Task input =>
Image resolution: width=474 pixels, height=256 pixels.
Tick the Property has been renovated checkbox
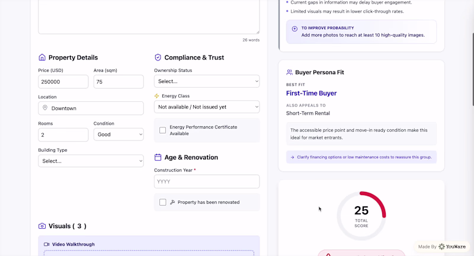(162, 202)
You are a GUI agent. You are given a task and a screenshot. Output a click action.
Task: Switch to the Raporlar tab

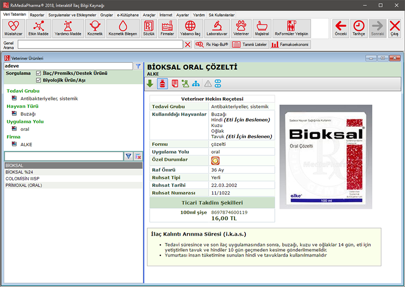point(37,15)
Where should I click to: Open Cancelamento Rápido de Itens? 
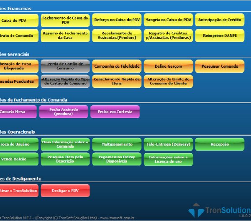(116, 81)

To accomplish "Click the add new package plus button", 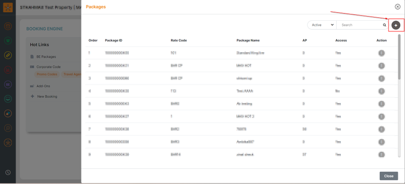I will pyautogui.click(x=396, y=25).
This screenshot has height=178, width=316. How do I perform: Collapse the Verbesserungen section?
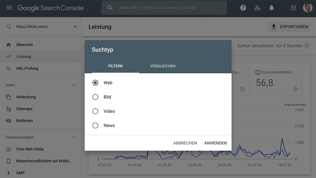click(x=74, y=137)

...

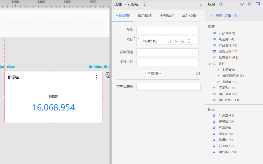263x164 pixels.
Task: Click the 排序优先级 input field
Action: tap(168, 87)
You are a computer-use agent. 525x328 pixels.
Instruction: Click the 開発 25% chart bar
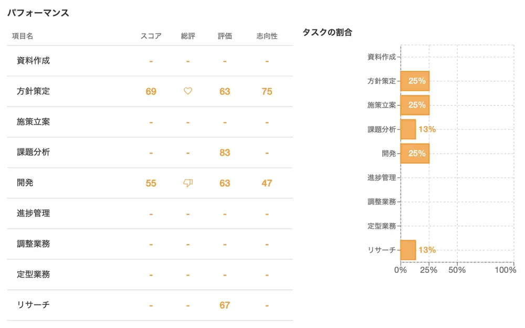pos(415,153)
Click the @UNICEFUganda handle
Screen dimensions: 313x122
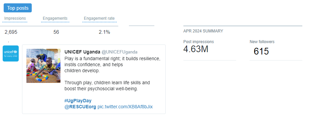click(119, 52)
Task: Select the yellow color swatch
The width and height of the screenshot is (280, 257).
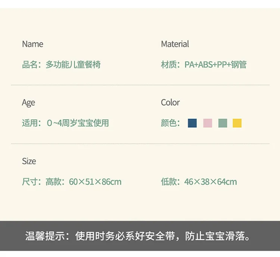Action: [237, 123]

==

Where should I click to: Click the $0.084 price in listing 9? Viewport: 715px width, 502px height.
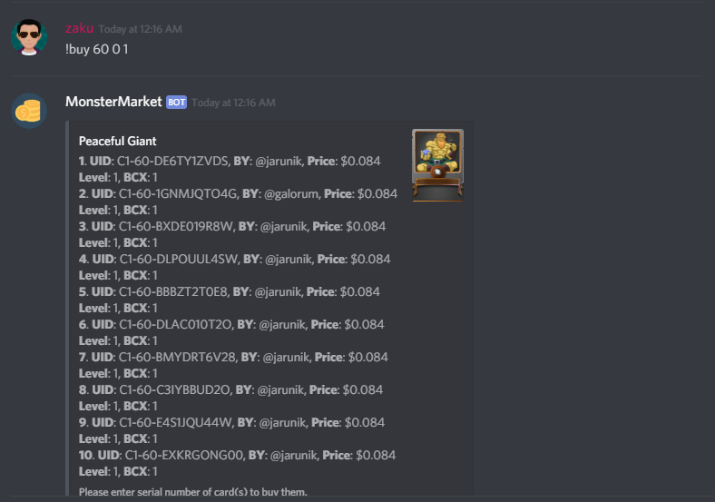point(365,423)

What is expected => Wherever the word "agent" turns up in the records, copy out the line it is on.

Your response =>
You are a GUI agent. You are given a task and a screenshot. Output a click action.
You are a computer-use agent. 525x328 pixels.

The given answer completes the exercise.